Schladming fürchtet keinen "Hirscher-Knick"

Aufmacherbild Foto: © GEPA
 

Schladming ist bereit für das legendäre Nightrace am Dienstag (ab 17:45 Uhr im LIVE-Ticker).

"Die Piste ist in einem Topzustand", berichtet Hans Grogl am Montag der APA. Von einem erkennbaren Zuschauerrückgang im Jahr eins nach Marcel Hirscher geht der Chef des Organisationskomitees nicht aus.

"Der eine oder andere absolute Hirscher-Fan wird vielleicht nicht kommen, aber das wird man nicht merken."

Mit 40.000 offiziell gezählten Besuchern rechnet man in Schladming. Das wären also nur marginal weniger als in den vergangenen Jahren, als der dreifache Schladming-Gewinner Hirscher noch aktiv war.

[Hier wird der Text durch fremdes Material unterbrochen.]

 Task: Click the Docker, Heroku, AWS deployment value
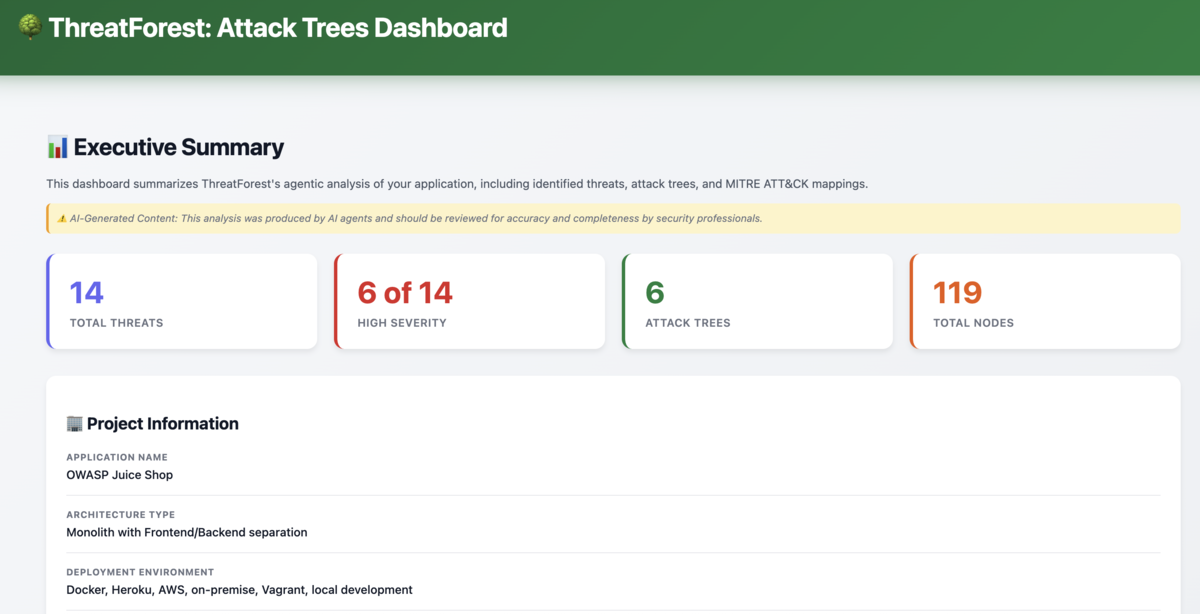coord(239,590)
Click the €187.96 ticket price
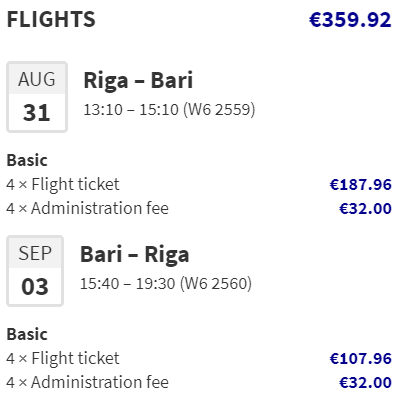The image size is (401, 397). pos(361,185)
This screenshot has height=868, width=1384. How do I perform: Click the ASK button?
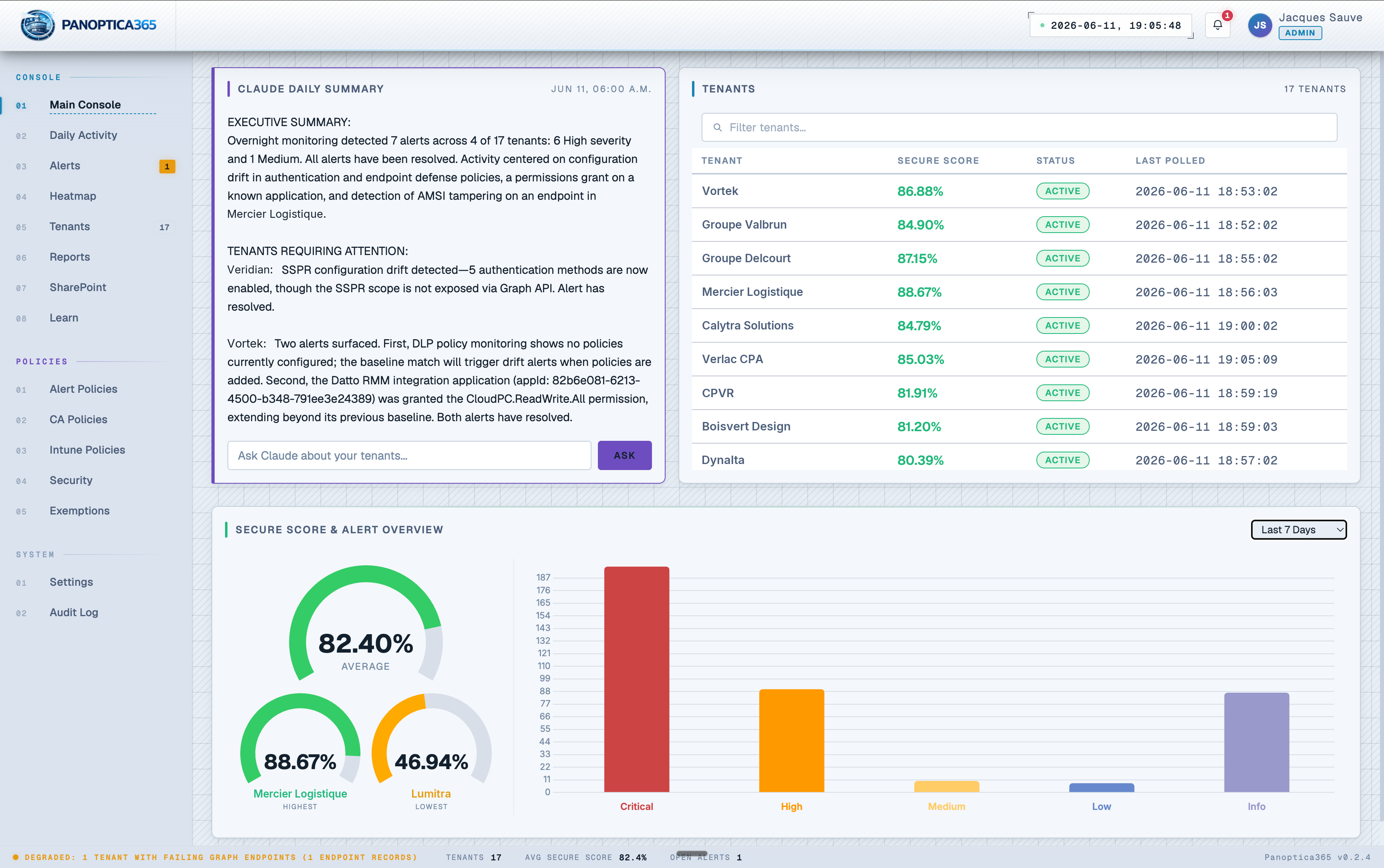tap(625, 455)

Seinen letzten Sieg im steirischen Ennstal feierte Hirscher, der im September 2019 sein Karriereende verkündet hatte, vor einem Jahr. Siegerliste Schladming >>>

"Einem Spektakel steht nichts im Weg"

Geboten sollen die Besucher am Dienstagabend wieder eine Sportveranstaltung der Extraklasse bekommen. "Einem Spektakel steht nichts im Weg", betont Grogl nach den letzten Vorbereitungsarbeiten.

Die Tribünen seien fertig, dazu alle wichtigen sonstigen infrastrukturellen Aufbauten. Am Montag seien ohne Auflagen alle behördlichen Abnahmen erfolgt. Die Piste sei durch eine stabile Inversionswetterlage in den vergangenen Tagen "knackig", wie es der OK-Chef formuliert. "Die Herren von der FIS sind ganz begeistert."

Parallelrennen auf Planai kein Thema

Auch in naher Zukunft wird Schladming das wohl schillerndste Ein-Tages-Event im Weltcup-Kalender bleiben. Ein zusätzliches Parallelrennen auf dem Zielhang der Planai durchzuführen, wäre prinzipiell interessant und "eine große Herausforderung", sei derzeit aber nicht vorstellbar. "Das ist bei diesem Zeitfenster ungünstig", meint Grogl.

Vor Schladming ist Kitzbühel, nach Schladming übersiedelt der Weltcup-Tross nach Garmisch-Partenkirchen. Dort findet am Donnerstag nach dem Nightrace-Dienstag normalerweise schon das Abfahrtstraining für die Herren statt. Dass die Garmisch-Rennen auf einen anderen Termin wandern, sei momentan nicht abzusehen, sagt Grogl.